Apart from the merits mentioned above, the present study used the ring pin, which has wires threaded through the hole that can prevent them from slipping out of the superior end, instead of traditional K-wire. A previous study reported that the locked TBW using ring pin can avoid the shortcoming of implant migration and perfectly decrease the prominence caused by K-wire fixation.8 In addition, to avoid fixation failure, wires should be positioned closer to the bone surface at the proximal and superior ends. First, a stab incision is made deep into the surface of the bone to remove as much soft tissue as possible from around the ends of the ring pins. Then, once the wires have been threaded through the hole of the proximal ends, the ring pin is hammered in to make the hole, and thus the wires, closer to the bone surface. Failure to do this may result in failure of the fixation after shifting or necrosis of the soft tissue between the bone-to-implant interfaces.8,12,21 Due to the ring pin, the ends of the pin are almost 2 and 5 mm left, respectively. The placement of the ring pin is all at the middle layer of the patella, satisfying the construction requirements suggested by Hsu et al.4 Furthermore, as there are two tension bands, even if one loosens, the other still works.
Instead of stainless steel, cable was used as the tension-band wires and cerclage wire in the present study. Compared with traditional stainless steel, the tensile strength of braided titanium cable is 3- to 6-fold higher, and the fatigue resistance is 9 to 48 times higher,9 so this braided structure provided greater resistance to fracture displacement. Moreover, the excellent pliability meant that the cables conformed to the bone surface better after tensioning, providing more reliable stability and decreasing the known complications associated with stainless steel wire.22,23 Thus, in the present study, patients treated with MTTB had better knee function at 3 and 6 months postoperatively, and a lower complication rate, even in the two patients who received revision surgery due of fixation failure. The present authors believe that this technique can be used for patellar fractures, including patellar revision surgery. Regarding more complicated patellar fractures, MTTB combined with additional K-wires for a few tiny fracture parts also attained acceptable outcomes.
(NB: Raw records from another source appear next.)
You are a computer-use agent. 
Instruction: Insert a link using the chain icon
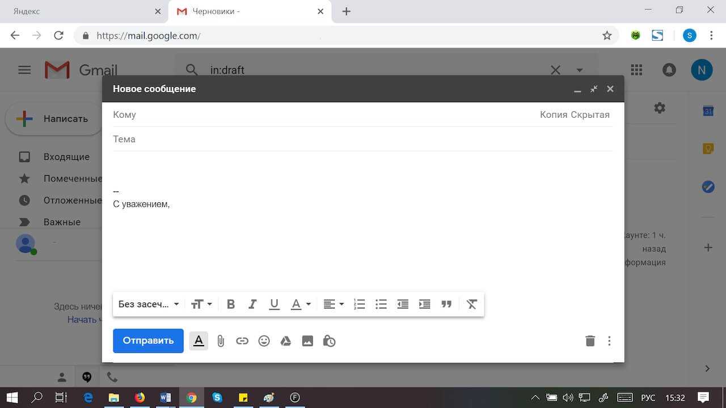[242, 341]
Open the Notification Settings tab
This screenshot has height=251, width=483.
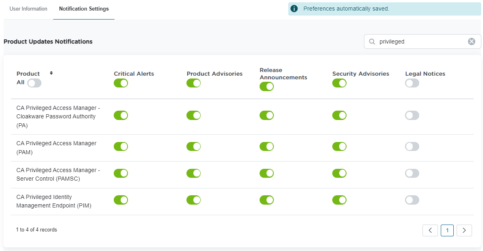coord(84,9)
The present results may be limited by several factors. First, MTTB is not suitable for all kinds of comminuted patellar fractures, particularly AO classification 34C3-3, as the patella is divided into > 4 parts and in the authors’ own experience, is sometimes impossible to fix with MTTB. Secondly, the average cost of hospitalization for patients treated with MTTB was higher than that of patients treated with AO TBW, but the cost of hospitalization did not include rehabilitation costs, or losses due to unemployment, etc, so further investigation is required to understand the total costs associated with patellar fracture treatment. Finally, the study was retrospective and the sample size was relatively small, thus, it is unclear whether there was bias in any of the statistical analyses. Further research should involve a large sample, randomized controlled trial.
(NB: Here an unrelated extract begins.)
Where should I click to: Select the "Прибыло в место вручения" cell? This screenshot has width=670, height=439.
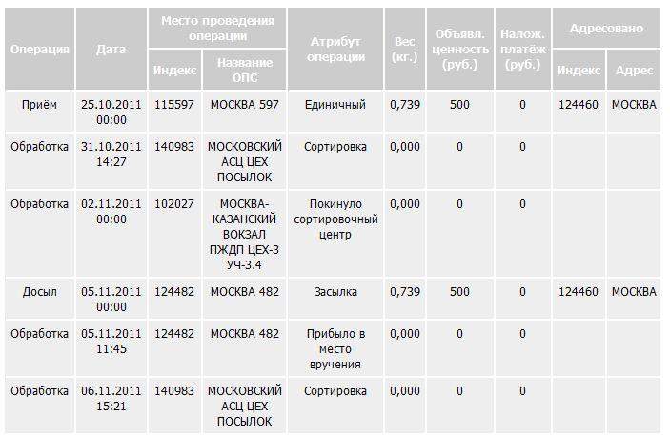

In conclusion, MTTB using ring pin and cable-ready wire for patellar fracture may provide secure fixation with excellent postoperative results, even for revision surgery. Compared with the AO TBW technique, MTTB provides improved knee function at 3 and 6 months following surgery, and a lower complication rate.
Acknowledgements
The authors would like to acknowledge Drs Li Yu, Guorong Yu and Shaobo Zhu, who participated in the surgeries.
Declaration of conflicting interest
The authors declare that there is no conflict of interest.
Funding
This research received no specific grant from any funding agency in the public, commercial, or not-for-profit sectors.